■ WHAT TO DO ■
• A. Reproduce the stretch of the Felton Grandison Clark biography from "- Spouse: Allene" through "university by enrollment.".
• B. According to the Felton Grandison Clark biography, at which institutions did Clark work as a professor, and during which years at each?
• C. Carry the Felton Grandison Clark biography forward from its last sentence.

■ EXTRACT ■
--*--
President of Southern University
- In office 1938–1969
- Preceded by: Joseph Samuel Clark
- Succeeded by: G. Leon Netterville

Personal details
- Born: October 13, 1903 Baton Rouge, Louisiana, U.S.
- Died: July 5, 1970 (aged 66) New Orleans, Louisiana, U.S.
- Spouse: Allene Knighton
- Parent: Joseph Samuel Clark
- Education: Beloit College Columbia University

= Felton Grandison Clark =

Felton Grandison Clark (October 13, 1903 – July 5, 1970) was an African-American academic administrator from Louisiana. He served as the president of Southern University (SU), a historically black university and land-grant college in Baton Rouge, Louisiana, from 1938 to 1969. During this period, he led decades of expansion that resulted in the number of students increasing from 1,500 to over 11,000. By the time of his retirement, SU had grown to be America's largest historically black university by enrollment.

==Early life==
Clark was born on October 13, 1903, in Baton Rouge, Louisiana. His father, Joseph Samuel Clark, was the president of Southern University (SU) from 1914 to 1938.

Clark graduated from Beloit College, where he earned a bachelor's degree in 1922. He did graduate work at Columbia University, where he earned a master's degree in 1925 and a PhD in 1933.

==Career==
Clark was a professor at Wiley College from 1925 to 1927, SU from 1927 to 1930, and Howard University from 1931 to 1934. He worked for the United States Office of Education in 1936–1937.
--*--
■ PROVIDED INFORMATION ■
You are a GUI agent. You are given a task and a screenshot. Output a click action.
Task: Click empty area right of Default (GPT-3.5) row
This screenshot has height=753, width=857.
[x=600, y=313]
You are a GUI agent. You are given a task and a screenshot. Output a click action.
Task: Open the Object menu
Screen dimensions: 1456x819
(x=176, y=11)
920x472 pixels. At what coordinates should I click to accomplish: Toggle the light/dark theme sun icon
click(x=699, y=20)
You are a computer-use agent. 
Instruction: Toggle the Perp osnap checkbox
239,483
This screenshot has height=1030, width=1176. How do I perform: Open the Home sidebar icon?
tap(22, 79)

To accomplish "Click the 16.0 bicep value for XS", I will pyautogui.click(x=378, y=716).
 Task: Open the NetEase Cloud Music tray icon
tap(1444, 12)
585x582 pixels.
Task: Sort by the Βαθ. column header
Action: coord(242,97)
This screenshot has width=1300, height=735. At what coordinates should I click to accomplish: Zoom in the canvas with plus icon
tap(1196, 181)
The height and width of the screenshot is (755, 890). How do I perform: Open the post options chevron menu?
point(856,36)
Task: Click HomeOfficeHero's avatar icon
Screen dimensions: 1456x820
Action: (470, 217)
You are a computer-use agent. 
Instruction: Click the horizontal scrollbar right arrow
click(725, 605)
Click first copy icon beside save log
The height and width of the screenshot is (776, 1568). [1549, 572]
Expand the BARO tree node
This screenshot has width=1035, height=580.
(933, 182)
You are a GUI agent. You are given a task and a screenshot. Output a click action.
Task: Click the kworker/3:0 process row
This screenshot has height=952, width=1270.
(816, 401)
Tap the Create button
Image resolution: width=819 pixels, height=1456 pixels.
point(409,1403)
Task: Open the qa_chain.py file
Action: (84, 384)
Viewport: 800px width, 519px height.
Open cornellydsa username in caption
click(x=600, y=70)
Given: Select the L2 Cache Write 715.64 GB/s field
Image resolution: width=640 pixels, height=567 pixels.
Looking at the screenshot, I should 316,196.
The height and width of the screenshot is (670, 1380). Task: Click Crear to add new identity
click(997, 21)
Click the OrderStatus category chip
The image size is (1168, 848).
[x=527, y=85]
--*--
■ SOLVED TASKS ■
• A.
- Spouse: Allene Knighton
- Parent: Joseph Samuel Clark
- Education: Beloit College Columbia University

= Felton Grandison Clark =

Felton Grandison Clark (October 13, 1903 – July 5, 1970) was an African-American academic administrator from Louisiana. He served as the president of Southern University (SU), a historically black university and land-grant college in Baton Rouge, Louisiana, from 1938 to 1969. During this period, he led decades of expansion that resulted in the number of students increasing from 1,500 to over 11,000. By the time of his retirement, SU had grown to be America's largest historically black university by enrollment.

• B.
- Wiley College, 1925 to 1927
- Southern University (SU), 1927 to 1930
- Howard University, 1931 to 1934

• C.
Clark was appointed as a dean at SU in 1934. He served as its president from 1938 to 1969, overseeing large-scale development of curriculum, buildings on campus and graduate programs.

From 1960, numerous students at the university began to press for change and many were active in the civil rights movement. The university was disrupted by the Baton Rouge sit-ins of 1960.

By the time of Clark's retirement in 1969, SU had more than 11,000 students and it had become the largest historically black university in the United States by enrollment.

==Other activities==
Clark served on the editorial board of the Journal of Negro Education. He also served as vice president of the national council of the YMCA. He was elected into the Phi Beta Kappa honor society. He attended the 1964 World Alliance Commission on Race Relationships conference in Geneva, Switzerland as a delegate.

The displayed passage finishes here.